With the federal government shutdown already record-breaking at over one month in duration, more and more stories are circulating about the harm federal employees and their families are facing. Having already missed one paycheck, federal employees are about to miss a second. And while they will receive back pay once the government reopens, that doesn’t do much to help their immediate finances. With credit card bills to pay, car payments to make, and mortgages to pay off, hundreds of thousands of federal employees are starting to have a tough time making ends meet. It’s especially difficult coming right after the Christmas season, when many households have spent a lot of money planning vacations and purchasing Christmas gifts.
Thankfully many lenders are willing to work with federal employees who are furloughed or having to work without pay, ensuring that they won’t be too adversely affected by a closure that no one could have expected would last this long. Shops and eateries are offering specials, including free food, to employees affected by the shutdown. People are coming together to help those in need. And while all of that is well and good, it still highlights a very dire situation facing most American households: they are unprepared for a financial emergency.
Why Saving Money Is Important
We know that 78% of American households live paycheck to paycheck. Missing one paycheck can be a financial strain, but missing two paychecks can be a financial calamity. That’s all the more reason for households to save up money to prepare for financial emergencies. While no one could have predicted that the government shutdown would last this long, many employees could have been better off had they been able to save money for a rainy day fund.
Over 60% of American households are unable to afford even a $1,000 emergency expense. That means that many federal employees are likely facing severe financial difficulty right now. That’s compounded by not being able to take up outside employment. While it’s too late now to try to build up an emergency fund, those employees may want to start thinking about putting aside some money in the future.
The Steps to Take to Build Up an Emergency Fund
Building up an emergency fund requires no more skill than simple accounting, but it does require discipline. All you have to do is make sure that the amount of money you take in is more than the amount you spend. Here’s how to do that.
1. Figure Out How Much Money You Make
This one should be relatively easy. Most people who receive a regular paycheck get a pay stub that shows them how much money they make each pay period, how much is deducted for taxes, Social Security, retirement, etc. That makes it easy to figure out how much money you make per month.
2. Figure Out How Much You Spend
Many people don’t keep track of their spending and would likely be shocked at how much they spend. They may know the size of their credit card bill, but most credit card billing periods begin and end mid-month, making it difficult to compare spending against income.
Here’s where it can help to keep a spreadsheet of all the things you spend money on. All credit card and check payments can go into the spreadsheet, while cash transactions can either be booked as a one-time spend when you take money out of the ATM or listed individually along with your other payments. Keep a log for a few months so that you get a good idea of how much you regularly spend each month.
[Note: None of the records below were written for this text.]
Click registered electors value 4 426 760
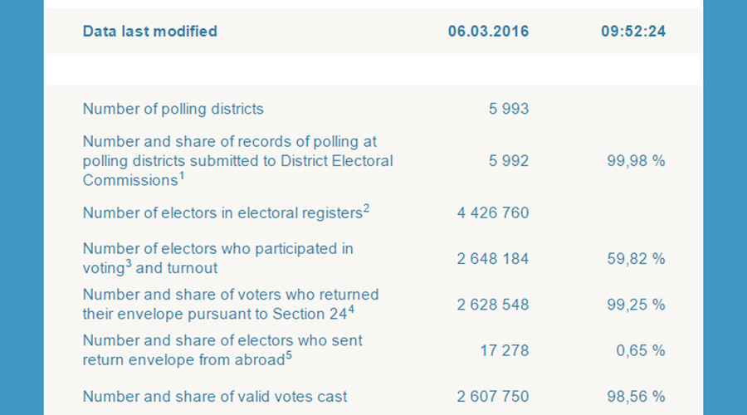Image resolution: width=747 pixels, height=415 pixels. tap(493, 213)
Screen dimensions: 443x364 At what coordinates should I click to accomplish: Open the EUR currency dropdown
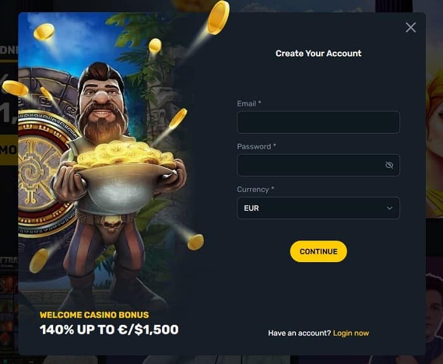pyautogui.click(x=318, y=208)
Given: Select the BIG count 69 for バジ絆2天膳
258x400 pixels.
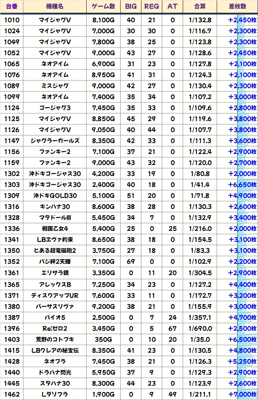Looking at the screenshot, I should click(130, 262).
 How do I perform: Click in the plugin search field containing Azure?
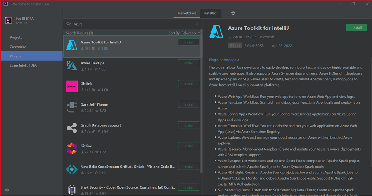(x=132, y=24)
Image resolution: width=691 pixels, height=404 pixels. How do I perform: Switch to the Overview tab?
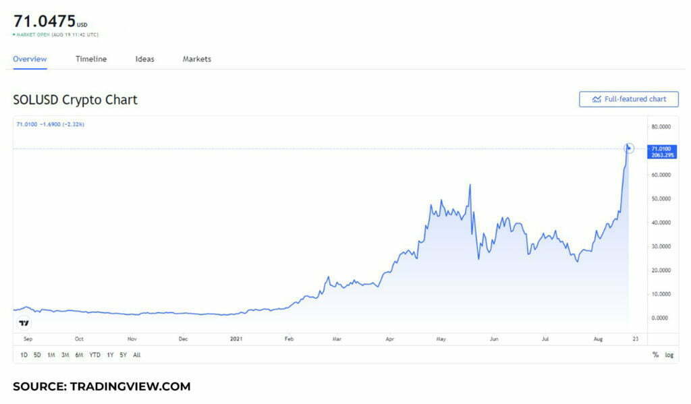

3. Identify What You Can Cut
Once you have an idea of how much you spend, identify what you really need. Can you cut out that daily coffee at Starbucks? How about making a sandwich every day and taking it to work instead of buying one at the cafeteria? And do you really need a subscription to Netflix, Hulu, and cable TV? Once you begin to identify areas to cut back it can be much easier to start saving.
4. Force Yourself to Save
Money that you never see will never be missed. That’s the theory behind paycheck deductions for 401(k) and IRA accounts, and it can work for your emergency fund too. If you’ve identified that you can save 5%, 10%, or 15% of your paycheck, have your direct deposit split between two separate accounts. It can be helpful to have them at two different institutions too so that you’re not tempted to draw on your emergency savings too soon.
You won’t miss the money because it was never in your checking account to begin with. And before you know it you’ll have a nice little emergency nest egg built up. The general rule of thumb is that you want to have at least 3-6 months worth of expenses saved up. So if you spend $3,000 a month, you’ll want to have $9,000-18,000 of money in the bank. That would certainly help those furloughed federal employees, although given how long the shutdown might still last, even three months of savings might not be enough.
5. Invest Excess Savings
Of course cash isn’t a great investment most of the time, as it loses value to inflation and doesn’t offer any return. So once you find yourself with that six-month nest egg of savings, any excess funds that you accrue you’ll want to invest for the future.
Hopefully you’re already putting money away for your retirement, so these extra funds will be gravy on top of your existing accounts. Whether you decide to invest in stocks, government bonds, or countercyclical assets such as gold, the discipline you instill in yourself by saving and investing should stand you in good stead through the rest of your career and into retirement.